Oysa ki şu sıralar son demlerini yaşamakta olduğum 12 yıllık okul
yaşamımın büyük bir bölümünde (devr-i cahiliye) aptal bir cahilin
inanmışlığı edasıyla nasıl da söylerdim hepsini, hala ezberimdeler;
örneğin: “Mus-ta-fa Kemal/ Öz-gür-lük demek/ En güzel
şarkıdır dudaklaaaarrdaa…” Çok iyi anımsıyorum bu
tümce beni rahatsız etmeye başladığında orta sondaydım. Bir insan
nasıl özgürlüğe eşit olabilir? Bir kişi, kim olursa olsun, ne yapmış
olursa olsun, etten ve kemikten oluşagelmiş bir kişi özgürlük denilen
insanın bu en yüce duygusuna eşit olabilir miydi? Sonra kendime
kızdım bunları düşündüm diye, suç işliyormuşum gibi geldi (örtülü
şiddetin bu kadarı!), sonra yine kendime kızdım ancak bu kez biraz
önce kendime kızdığım içindi kızgınlığım.. Bugün ben kendi düşüncelerime
ket vurursam yarın kimler vurmazdı? Artık bir kızgınlıklar silsilesidir
başlamıştı bende.. (“Devr-i Cahiliye”min bitiminin başlangıcı) Öğrendikçe
kızıyordum; tabii kızdıkça da yıkılıyordum, bizi neden böyle eğitiyorlardı,
evet tam anlamıyla eğitiliyorduk, onların istediği gibi, yumuşakken
daha istedikleri şekle giriveriyorduk, çark böyle işliyordu, bunun
içindir ki sürekli sorduğum bu soruların sonundaki soru imleri hiçbir
işe yaramıyorlardı: “Neden bu denli yalan, yanlış anlatıyorlardı?;
Niye bizi düşünmeye yönlendirmiyorlardı?; Hadi yönlendirmeyi geçtik,
niye engelliyorlardı?; Bu kadar mı çarpıtılırdı konular?” Ve en
önemli soru ise: “Neden bütün yeteneklerimiz belli bir dizge içinde
köreltiliyordu; bu muydu cumhuriyet mantığı?” “Fikri hür, vicdanı
hür, irfanı hür…” Pöööhh! Külahıma anlat! (Pardon külah şapka devrimi
dolayısıyla “günah” sayılıyordu galiba, “frakıma anlat!”)
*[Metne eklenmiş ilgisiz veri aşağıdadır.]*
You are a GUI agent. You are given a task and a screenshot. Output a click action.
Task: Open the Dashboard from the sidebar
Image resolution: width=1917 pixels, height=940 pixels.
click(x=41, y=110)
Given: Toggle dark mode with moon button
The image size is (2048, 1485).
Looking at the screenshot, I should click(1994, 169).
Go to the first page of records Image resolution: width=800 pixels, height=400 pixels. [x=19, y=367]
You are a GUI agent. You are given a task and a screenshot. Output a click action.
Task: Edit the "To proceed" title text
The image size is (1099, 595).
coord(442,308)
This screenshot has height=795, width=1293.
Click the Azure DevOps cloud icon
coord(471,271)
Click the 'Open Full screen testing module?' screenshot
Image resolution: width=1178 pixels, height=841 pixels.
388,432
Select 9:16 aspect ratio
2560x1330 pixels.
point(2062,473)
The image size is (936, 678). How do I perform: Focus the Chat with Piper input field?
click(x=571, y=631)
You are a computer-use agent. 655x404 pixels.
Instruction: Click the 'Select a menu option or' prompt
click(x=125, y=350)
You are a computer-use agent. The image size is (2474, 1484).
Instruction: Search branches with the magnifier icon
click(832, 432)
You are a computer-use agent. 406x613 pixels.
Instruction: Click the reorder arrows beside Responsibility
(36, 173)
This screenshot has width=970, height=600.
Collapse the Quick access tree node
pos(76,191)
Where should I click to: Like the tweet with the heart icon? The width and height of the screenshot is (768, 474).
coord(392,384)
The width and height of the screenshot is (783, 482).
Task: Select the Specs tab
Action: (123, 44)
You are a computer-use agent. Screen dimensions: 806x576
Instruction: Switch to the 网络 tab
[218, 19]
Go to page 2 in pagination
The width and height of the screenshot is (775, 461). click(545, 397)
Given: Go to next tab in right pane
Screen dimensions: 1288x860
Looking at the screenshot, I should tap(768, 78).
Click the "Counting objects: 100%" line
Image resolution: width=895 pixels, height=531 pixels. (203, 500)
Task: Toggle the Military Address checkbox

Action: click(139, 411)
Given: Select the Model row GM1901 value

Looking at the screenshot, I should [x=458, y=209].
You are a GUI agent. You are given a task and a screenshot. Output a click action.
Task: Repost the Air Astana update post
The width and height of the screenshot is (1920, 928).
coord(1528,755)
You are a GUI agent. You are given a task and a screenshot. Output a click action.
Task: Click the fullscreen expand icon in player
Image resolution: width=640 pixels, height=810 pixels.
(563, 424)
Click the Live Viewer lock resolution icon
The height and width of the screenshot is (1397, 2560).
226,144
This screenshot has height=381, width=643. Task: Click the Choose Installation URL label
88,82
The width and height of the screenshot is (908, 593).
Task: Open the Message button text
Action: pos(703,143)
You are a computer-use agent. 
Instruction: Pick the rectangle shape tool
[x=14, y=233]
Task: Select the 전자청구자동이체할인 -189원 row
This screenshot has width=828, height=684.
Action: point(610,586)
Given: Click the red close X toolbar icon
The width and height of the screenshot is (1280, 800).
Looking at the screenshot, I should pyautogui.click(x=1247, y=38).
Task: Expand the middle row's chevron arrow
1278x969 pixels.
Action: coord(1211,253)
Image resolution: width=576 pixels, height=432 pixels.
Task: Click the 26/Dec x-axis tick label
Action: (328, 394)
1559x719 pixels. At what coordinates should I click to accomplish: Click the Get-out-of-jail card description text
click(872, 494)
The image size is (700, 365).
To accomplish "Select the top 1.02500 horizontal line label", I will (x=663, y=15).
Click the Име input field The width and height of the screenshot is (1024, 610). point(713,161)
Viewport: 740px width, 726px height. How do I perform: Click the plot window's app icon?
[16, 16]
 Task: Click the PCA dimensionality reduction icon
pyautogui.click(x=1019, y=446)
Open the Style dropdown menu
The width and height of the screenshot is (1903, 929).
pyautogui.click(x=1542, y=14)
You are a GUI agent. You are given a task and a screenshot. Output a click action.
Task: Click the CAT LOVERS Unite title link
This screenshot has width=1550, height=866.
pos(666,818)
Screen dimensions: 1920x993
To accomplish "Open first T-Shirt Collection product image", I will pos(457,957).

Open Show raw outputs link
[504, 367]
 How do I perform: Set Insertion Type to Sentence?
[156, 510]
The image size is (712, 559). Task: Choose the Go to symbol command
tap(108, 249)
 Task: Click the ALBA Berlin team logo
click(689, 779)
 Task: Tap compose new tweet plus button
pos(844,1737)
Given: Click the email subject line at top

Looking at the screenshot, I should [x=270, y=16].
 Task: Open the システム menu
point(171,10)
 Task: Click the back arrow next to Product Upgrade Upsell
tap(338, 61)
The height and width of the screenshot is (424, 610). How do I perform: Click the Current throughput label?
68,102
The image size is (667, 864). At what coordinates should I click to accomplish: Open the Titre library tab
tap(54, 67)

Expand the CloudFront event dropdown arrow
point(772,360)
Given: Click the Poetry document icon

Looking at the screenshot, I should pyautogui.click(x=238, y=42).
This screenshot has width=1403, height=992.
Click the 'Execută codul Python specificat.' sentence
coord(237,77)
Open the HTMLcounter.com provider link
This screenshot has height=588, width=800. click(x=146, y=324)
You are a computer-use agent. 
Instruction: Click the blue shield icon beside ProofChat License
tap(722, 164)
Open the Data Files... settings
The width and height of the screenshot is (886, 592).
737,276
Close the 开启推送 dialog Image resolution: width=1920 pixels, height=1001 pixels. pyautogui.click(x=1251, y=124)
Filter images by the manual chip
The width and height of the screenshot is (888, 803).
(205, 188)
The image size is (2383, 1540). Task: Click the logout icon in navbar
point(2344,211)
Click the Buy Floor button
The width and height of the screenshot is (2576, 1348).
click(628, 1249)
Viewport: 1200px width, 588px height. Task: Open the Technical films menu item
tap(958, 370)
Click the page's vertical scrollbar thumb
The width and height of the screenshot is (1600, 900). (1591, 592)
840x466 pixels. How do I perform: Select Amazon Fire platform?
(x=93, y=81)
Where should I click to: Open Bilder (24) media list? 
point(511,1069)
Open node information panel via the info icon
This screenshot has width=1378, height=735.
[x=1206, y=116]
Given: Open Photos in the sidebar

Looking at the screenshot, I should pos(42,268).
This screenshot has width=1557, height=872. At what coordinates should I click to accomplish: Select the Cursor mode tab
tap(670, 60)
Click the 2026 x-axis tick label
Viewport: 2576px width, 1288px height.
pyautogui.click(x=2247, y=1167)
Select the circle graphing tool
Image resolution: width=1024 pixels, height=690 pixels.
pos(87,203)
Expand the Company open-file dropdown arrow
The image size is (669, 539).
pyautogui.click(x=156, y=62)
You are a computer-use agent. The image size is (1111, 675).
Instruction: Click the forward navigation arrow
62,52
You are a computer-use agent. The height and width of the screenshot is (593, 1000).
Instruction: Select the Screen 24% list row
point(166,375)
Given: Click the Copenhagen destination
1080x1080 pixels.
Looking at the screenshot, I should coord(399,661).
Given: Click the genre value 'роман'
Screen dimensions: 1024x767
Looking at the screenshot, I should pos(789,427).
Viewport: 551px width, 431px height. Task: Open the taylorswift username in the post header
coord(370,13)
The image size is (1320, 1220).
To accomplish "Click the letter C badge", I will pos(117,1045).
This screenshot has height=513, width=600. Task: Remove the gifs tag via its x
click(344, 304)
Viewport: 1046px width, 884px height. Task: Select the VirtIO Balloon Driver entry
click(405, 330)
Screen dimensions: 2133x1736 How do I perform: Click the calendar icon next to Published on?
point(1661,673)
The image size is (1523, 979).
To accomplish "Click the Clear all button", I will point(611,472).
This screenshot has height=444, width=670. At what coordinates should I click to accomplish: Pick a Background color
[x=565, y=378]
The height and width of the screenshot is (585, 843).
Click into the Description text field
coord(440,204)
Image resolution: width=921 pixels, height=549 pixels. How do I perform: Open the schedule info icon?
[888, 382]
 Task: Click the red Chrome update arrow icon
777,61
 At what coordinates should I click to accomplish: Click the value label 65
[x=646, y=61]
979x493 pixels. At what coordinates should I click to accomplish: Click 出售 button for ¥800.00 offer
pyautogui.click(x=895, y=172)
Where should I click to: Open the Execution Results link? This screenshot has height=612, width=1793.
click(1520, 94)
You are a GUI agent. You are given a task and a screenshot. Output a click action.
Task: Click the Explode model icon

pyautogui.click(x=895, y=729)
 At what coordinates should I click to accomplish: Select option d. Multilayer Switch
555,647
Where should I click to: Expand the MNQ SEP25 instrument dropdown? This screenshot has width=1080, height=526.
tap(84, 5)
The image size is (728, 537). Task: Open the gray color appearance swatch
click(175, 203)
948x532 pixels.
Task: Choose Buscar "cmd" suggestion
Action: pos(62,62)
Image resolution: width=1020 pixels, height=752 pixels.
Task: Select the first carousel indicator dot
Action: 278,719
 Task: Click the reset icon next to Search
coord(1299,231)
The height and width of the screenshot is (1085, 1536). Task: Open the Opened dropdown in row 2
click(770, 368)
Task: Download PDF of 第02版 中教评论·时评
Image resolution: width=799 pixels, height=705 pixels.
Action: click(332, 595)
İlk büyük yıkıntım, Kemalizm’in
aslında bir ideoloji olmadığını öğrendiğim gündü. Kemalist
sözcüğü ilk defa 1922 yılında Times Dergisinde (ya da türevi bir
dergide) kullanılmıştı; adamlar Kuvay-ı Milliye adını duymadıklarından
(ya da anlamadıklarından) Kemalistler demişlerdi bizimkilere, (Mustafa)
Kemal’le birlikte olanlar anlamında... Hadi diyeceksiniz e, iyi
de kardeşim sonra da bir düşünce dizgesi oluşturmuş adam(lar), adını
da öyle bırakmışlar, ben de öyle düşünüyordum; ta ki “Atatürk İlkeleri”nin
Atatürk İlkeleri olmadığını öğrenene kadar… (Cumhuriyetçilik, Milliyetçilik,
Laiklik, Fransız İhtilali’nden; Halkçılık, Devletçilik, Devrimcilik
ise Rus Devrimi’nden alınmadır.)
Ben Mustafa Kemal’i seviyorum hâlâ, onun bir kuramcı
olmadığını söylemem ne onu küçültür, ne beni vatan haini yapar..
Ben yine fikrimi, vicdanımı ve irfanımı tutsaklıktan kurtarma girişimlerimi
inatla sürdürüyorum; bu girişimlerimin bana Atatürk’e göre benim
fikrimi, vicdanımı, irfanımı hürleştirmesi gereken sevgili öğretmen(!)lerim
tarafından “karnede not düşümü” olarak geri döndürülmesine karşın..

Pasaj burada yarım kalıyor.